Effect of matrix metallopeptidase 13 (MMP13) on multiple myeloma (MM) cells, osteoclast (OCL) activity, and bone resorption.

Abstract

8099 Background: MM cells produce OCL-activating factors that induce excessive bone resorption resulting in lytic lesions. The role of MMPs in invasion/progression of solid tumors is well-known, but its function in MM has not been well elucidated. Our group has shown that MMP13 is highly expressed in primary MM cells and in sera of MM patients. Levels of MMP13 significantly correlate with the extent of bone disease. MMP13 is induced by IL-6 via AP-1 activation in MM cells and enhances fusion of OCL precursors resulting in excessive bone resorption.

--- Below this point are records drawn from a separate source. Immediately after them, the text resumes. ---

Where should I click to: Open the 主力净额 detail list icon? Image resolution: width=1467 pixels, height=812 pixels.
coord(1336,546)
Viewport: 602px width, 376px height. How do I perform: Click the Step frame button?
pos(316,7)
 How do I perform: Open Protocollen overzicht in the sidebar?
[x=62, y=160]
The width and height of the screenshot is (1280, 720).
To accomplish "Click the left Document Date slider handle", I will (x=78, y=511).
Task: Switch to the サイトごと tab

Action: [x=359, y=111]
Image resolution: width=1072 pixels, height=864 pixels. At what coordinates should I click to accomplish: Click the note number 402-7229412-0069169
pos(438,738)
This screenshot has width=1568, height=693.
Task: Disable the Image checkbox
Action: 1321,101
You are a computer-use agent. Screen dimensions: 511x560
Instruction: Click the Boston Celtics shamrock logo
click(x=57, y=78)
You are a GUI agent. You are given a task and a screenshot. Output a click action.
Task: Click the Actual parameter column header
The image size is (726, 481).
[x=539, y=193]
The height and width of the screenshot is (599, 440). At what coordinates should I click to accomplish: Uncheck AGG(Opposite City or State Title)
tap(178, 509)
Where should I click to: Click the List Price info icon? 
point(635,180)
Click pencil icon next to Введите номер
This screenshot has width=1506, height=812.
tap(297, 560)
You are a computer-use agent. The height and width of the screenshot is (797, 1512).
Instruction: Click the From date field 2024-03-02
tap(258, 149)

OCL formation using MNCs of mmp-13-/- mice resulted in a fusion defect, significantly decreased OCL size and activity, which could be reversed by exogenous MMP13 (ASH 2009, IMW 2011). Methods: Methods will be presented in the Results section. Results: RT-PCR and western blotting revealed that IL-6 treatment of MM cells induced MMP13 transcription (30-fold) and secretion (>1000-fold). Protein expression of the AP-1 members c-Jun and c-Fos was induced by IL-6, which correlated with MMP13 upregulation. Our data further indicate that the catalytic activity of MMP13 is not required to enhance OCL formation and bone resorption. To prove this, we generated the MMP13 activity-dead mutation MMP13-E223A construct by site-directed mutagenesis PCR-based cloning. The mutated protein was overexpressed in HEK293 cells and purified from the supernatant to confirm whether loss of catalytic activity blocks MMP13 function. To further investigate the in vivo role of MMP13 in MM bone disease, MMP13 expression was knocked down (KD) in murine 5TGM1-MM cells by pKLO. 1 puro lentiviral infection containing sh-RNA targeting mouse MMP13 sequence. MMP13-KD 5TGM1-MM cells or WT-5TGM1-MM cells were intratibially injected into RAG2-/- mice. Development of lytic bone lesions are monitored by micro-QCT and data will be available at the time of presentation. Conclusions: Our data suggest that MMP13, secreted by MM cells, plays a critical role in the development of lytic lesions. Targeting MMP13 represents a promising approach to treat or to prevent bone disease in MM.